After looking at the per-PCB SPD cache code, I believe the same
underlying problem exists for both the in-tree sys/netipsec and
sys/netkey implementations.  Briefly, the problem is that the per-PCB
cache is updated lazily; PCBs cache-slots can still hold entries to
SPD objects after the object is marked `dead' (i.e., sp->state ==
IPSEC_SPSTATE_DEAD).  Yet key_timehandler() treats the refcnt field of
`dead' policy entries as a TTL (calling  .  Doing both of those
at the same time cannot work correctly.

Suppose a policy is administratively deleted and thus marked as
`dead'. When the PCB attempts to use its cached state and compares it
against the global generation number, the PCB-cache code will notice
the generation number in the PCB cache is out-of-date, and will
rebind. However, in the meantime, key_timehandler() decrements the
refcount of all `dead' SPD objects each time it runs.  Eventually
those refcounts hit zero, and the object is freed.  If the per-PCB
cache touches the SPD entry after that, all bets are off.  (If the
object is on the free list, the freelist entry gets the refcount field
decremented; if the object has been reallocated, the PCB code smashes
the refcount field of the new object).

I'm not submitting a PR for this unless and until I can reproduce it
in a stock unmodified tree, which may take some time -- I'm trying to
fix the bug in my own tree.  But I beleive this bug is also present in
the 2.0 branch.  Meanwhile: does anyone see any flaws in my analysis?

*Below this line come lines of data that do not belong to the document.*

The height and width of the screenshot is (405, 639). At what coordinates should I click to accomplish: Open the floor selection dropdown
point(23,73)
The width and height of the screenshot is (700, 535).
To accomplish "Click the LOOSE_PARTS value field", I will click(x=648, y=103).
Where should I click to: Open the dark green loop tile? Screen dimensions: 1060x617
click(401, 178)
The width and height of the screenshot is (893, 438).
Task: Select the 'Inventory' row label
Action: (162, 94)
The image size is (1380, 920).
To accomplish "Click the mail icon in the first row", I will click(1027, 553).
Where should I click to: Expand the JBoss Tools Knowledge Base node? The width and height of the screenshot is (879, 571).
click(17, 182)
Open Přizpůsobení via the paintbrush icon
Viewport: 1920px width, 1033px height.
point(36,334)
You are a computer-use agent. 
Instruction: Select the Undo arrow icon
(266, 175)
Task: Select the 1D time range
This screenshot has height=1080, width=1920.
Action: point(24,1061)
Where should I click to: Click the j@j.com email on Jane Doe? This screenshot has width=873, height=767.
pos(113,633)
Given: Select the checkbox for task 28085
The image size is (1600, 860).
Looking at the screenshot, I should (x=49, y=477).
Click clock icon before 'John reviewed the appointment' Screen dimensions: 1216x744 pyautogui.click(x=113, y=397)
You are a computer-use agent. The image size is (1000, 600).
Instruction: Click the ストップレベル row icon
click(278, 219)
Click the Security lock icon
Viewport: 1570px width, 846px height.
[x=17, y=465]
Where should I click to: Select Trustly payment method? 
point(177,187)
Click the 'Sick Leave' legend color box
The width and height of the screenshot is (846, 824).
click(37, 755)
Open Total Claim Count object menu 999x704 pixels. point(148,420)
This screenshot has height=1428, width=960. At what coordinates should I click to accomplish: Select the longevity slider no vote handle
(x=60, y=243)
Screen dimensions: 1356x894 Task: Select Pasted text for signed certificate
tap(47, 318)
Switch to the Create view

The obvious approach to fixing this is to add a new state, halfway
between DEAD and ALIVE, in which the kernel lazily collects the
per-PCB-cache refcounts; possibly with a timeout to walk the PCB list
occasionally, flushing out references from long-inactive PCBs.

KAME's sys/netkey/key.c appears to implement this new state by
splitting key_freesp() into separate delete/unlink/free operations.
key_timehandler() then uses key_sp_unlink to move `dead' SPD entries
from the list of known SPs; further pcb-cache references are removed
via key_freesp(), which eventually frees the object once the refcnt
hits zero.

Any objections to backporting that logic to sys/netipsec, verifying it
fixes my problem, then requesting a pullup for 2.0? we can add an
explicit list of delete-pending objects later, if need be.

(Reflection on the wisdom of (mis)using a refcnt field as a ttl in the
first place left as an exercise for the reader.)